▼

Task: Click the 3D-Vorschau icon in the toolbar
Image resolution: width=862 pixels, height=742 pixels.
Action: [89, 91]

▲
▼

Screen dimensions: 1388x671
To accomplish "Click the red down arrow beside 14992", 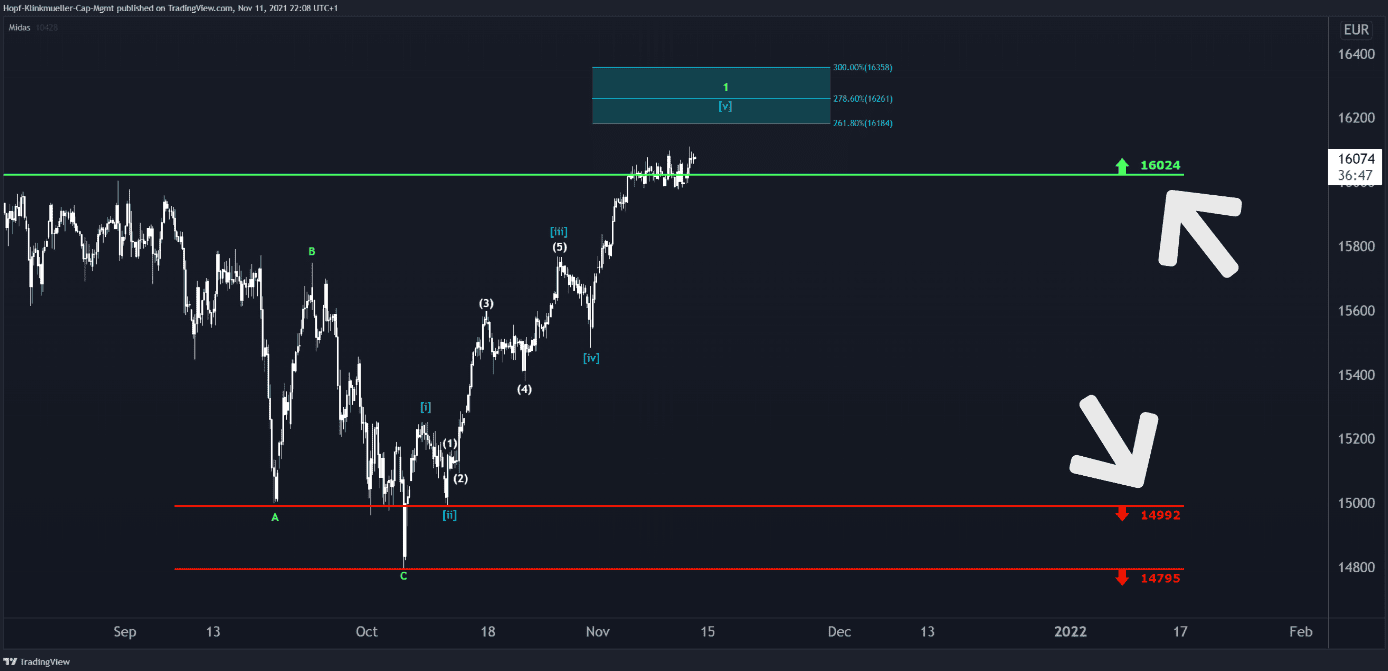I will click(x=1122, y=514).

▲
▼

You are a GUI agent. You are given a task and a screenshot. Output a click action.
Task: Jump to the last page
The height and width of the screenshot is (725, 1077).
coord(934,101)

▲

_Set task_
Rewrite the listing from the line with "Task: Click the" to the line with "Action: [89, 91]", changing "toolbar" to "menu bar" and leaving everything else as it is.

_Correct output_
Task: Click the 3D-Vorschau icon in the menu bar
Image resolution: width=862 pixels, height=742 pixels.
Action: [89, 91]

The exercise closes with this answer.